Pixel coordinate grounding data:

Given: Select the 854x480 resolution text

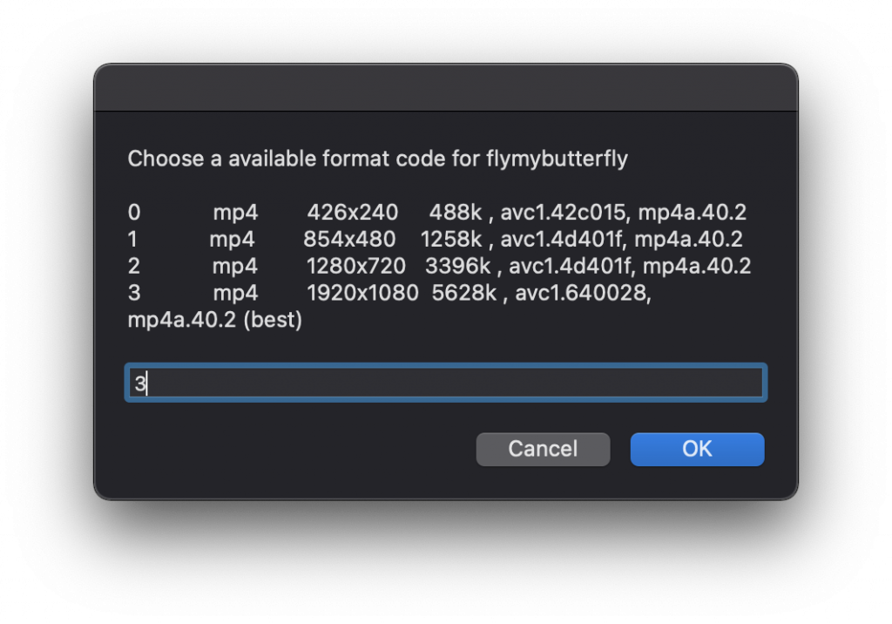Looking at the screenshot, I should coord(349,240).
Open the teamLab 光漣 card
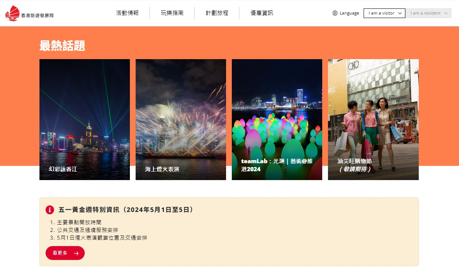459x268 pixels. pos(277,120)
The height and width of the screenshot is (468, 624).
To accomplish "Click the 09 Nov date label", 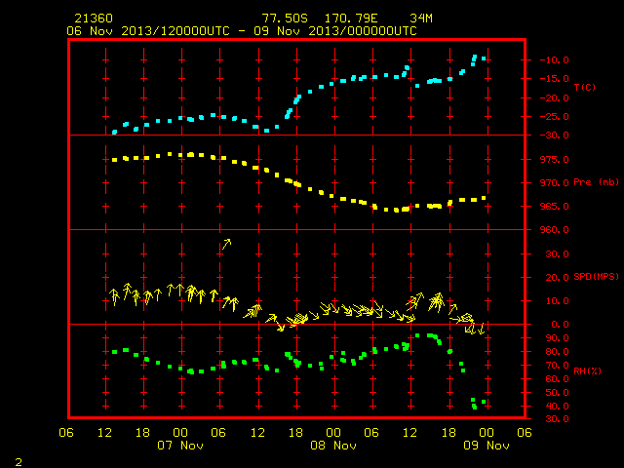I will tap(487, 446).
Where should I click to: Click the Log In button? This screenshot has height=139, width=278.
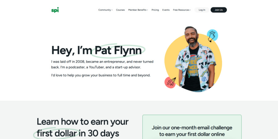202,10
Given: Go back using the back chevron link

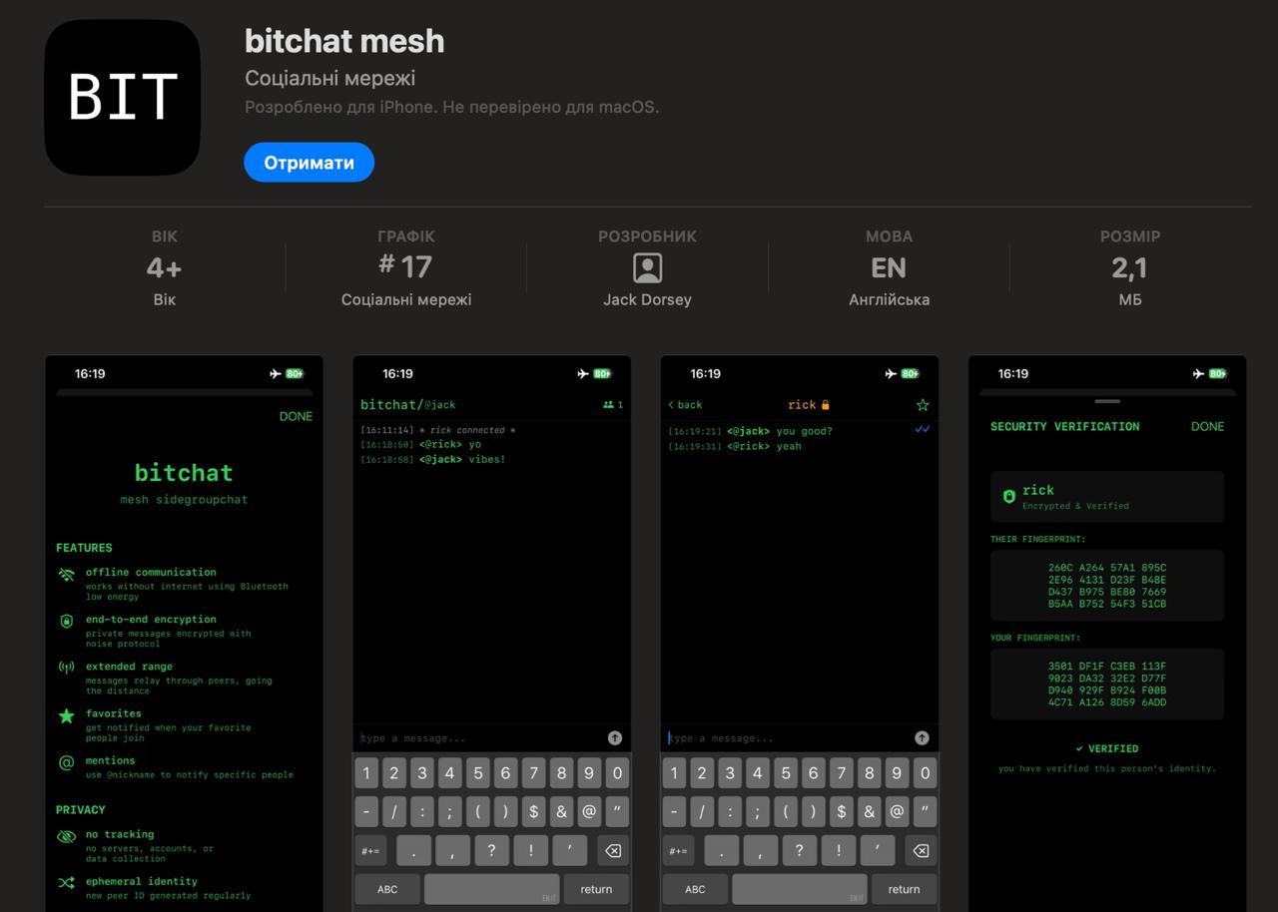Looking at the screenshot, I should [x=685, y=405].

DIRECTIONS FOR THIS TASK:
Starting with the line that holds "Where should I", return each line exactly through the final line of the entries above; pictures are not part of the output.

RESPONSE AREA:
Where should I click to: Click the Log In button? This screenshot has height=139, width=278.
202,10
Given: Go back using the back chevron link

Looking at the screenshot, I should [x=685, y=405].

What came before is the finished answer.